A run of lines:
»»

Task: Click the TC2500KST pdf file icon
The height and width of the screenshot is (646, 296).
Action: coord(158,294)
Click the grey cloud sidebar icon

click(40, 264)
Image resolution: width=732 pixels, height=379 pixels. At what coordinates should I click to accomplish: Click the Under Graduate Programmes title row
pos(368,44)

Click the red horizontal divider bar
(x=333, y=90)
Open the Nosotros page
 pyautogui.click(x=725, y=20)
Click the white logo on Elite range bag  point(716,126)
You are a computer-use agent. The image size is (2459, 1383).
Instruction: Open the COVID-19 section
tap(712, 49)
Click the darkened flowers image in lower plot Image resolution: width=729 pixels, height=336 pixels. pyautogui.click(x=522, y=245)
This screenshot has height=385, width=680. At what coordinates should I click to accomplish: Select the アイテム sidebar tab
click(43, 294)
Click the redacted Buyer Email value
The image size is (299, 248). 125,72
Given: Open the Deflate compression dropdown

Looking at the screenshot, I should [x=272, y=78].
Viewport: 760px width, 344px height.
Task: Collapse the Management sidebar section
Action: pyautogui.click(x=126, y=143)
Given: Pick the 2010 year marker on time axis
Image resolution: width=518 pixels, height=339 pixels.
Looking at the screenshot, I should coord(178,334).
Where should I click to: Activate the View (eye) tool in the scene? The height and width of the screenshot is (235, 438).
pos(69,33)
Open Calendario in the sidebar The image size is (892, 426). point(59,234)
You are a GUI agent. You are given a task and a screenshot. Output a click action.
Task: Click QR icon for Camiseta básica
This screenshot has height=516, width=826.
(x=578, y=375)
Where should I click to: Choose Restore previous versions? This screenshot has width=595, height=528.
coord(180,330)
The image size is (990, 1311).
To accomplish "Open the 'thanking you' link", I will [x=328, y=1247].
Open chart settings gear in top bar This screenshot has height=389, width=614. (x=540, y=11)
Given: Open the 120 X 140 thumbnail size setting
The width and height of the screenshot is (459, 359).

««

TASK TO COMPLETE: Start at the line that has "Image resolution: width=732" and stop after the line that has "pyautogui.click(x=725, y=20)". Write out every line in that span in full, shifting each click coordinate in the answers by adding 80 to it.

ANSWER TO THIS PROBLEM:
Image resolution: width=732 pixels, height=379 pixels. At what coordinates should I click to accomplish: Click the Under Graduate Programmes title row
pos(448,124)

Click the red horizontal divider bar
(x=413, y=170)
Open the Nosotros page
 pyautogui.click(x=805, y=100)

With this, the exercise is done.